U.S. Pat. No. 5,554,745, incorporated herein by reference in its entirety, discloses (1) the preparation of cationic galactose containing polysaccharides and (2) the enzymatic oxidation in aqueous solution of the cationic galactose containing polysaccharides with galactose oxidase. The oxidized cationic polysaccharides are disclosed to improve the strength characteristics of paper.
U.S. Pat. No. 6,022,717, incorporated herein by reference in its entirety, discloses a process for the oxidation of the oxidizable galactose type of alcohol in oxidizable galactose type of alcohol configuration containing polymer, such as guar, with galactose oxidase in the presence of oxidation promoting chemicals. This patent does not disclose the use of such oxidized polymers in oilfield servicing fluids.
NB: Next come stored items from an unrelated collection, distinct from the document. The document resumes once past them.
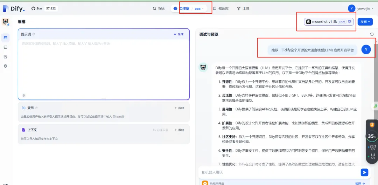Click the help icon beside 提示词
This screenshot has width=378, height=185.
(x=34, y=34)
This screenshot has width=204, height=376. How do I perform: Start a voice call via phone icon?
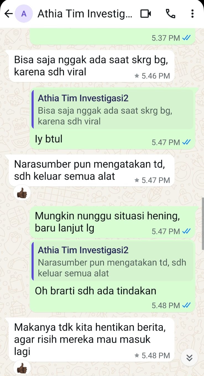(170, 14)
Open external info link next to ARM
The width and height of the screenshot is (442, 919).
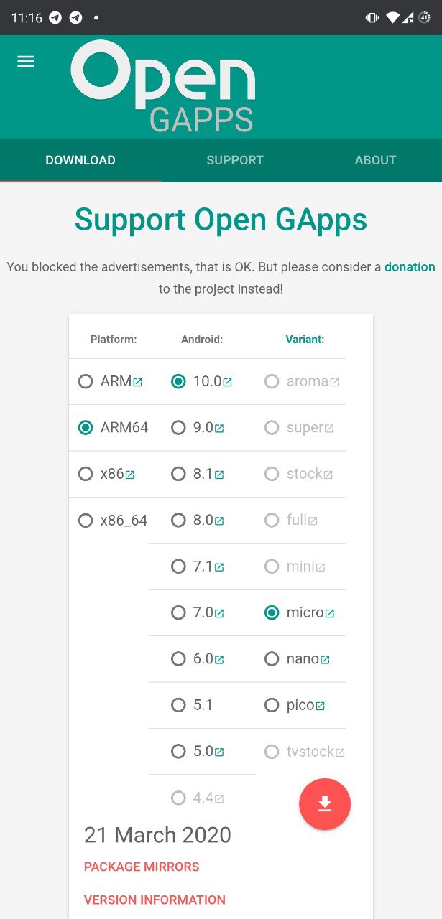click(138, 383)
U.S. Pat. No. 6,124,124, incorporated herein by reference in its entirety, discloses a composition of an oxidizable galactose type of alcohol configuration containing polymer, such as guar, which is in solid state and galactose oxidase. Application of such oxidized polymers in the papermaking process results in superior paper strength characteristics. This patent does not disclose the use of such oxidized polymers in oilfield servicing fluids.
U.S. Pat. No. 6,179,962, incorporated herein by reference in its entirety, discloses a process for making paper having improved strength characteristics by adding to the pulp water-soluble and/or water-dispersible cationic polymer and oxidized galactose type of alcohol configuration containing polymer, such as guar. This patent does not disclose use of such oxidized polymer in oilfield servicing fluids.
U.S. Patent 2003/0054963 discloses a method of treating a subterranean formation using a well-treated fluid where the gelling agent includes a fast hydrating, high-viscosity guar powder. This patent does not disclose any galactose oxidase treatment to enhance the viscosity of the guar.
U.S. Pat. No. 6,884,884 discloses a method for depolymerizing galactomannan and derivatives thereof with a liquid cleaving agent. This patent describes the cleaving agents as a chemical molecule that non-specifically cleaves ether bonds between mannoses in the galactomannan backbone which includes acids such as hydrogen halides in the form of a liquid (acid hydrolysis) and oxidizing reagents (oxidative degradation) but does not include enzymes. Among the objects of this patent is to provide a method for making a composition comprising galactomannan having a certain molecular weight, polydispersity index and viscosity, which is useful, e.g., in treating or making a fracture in a subterranean formation.
High viscosity is an important aspect to the crosslinked gels. To increase efficiency over commercially available guars, there is still a need for even higher viscosity polymers that would allow the use of reduced polymer loading to minimize the level of residue after break, hence increasing the return permeability.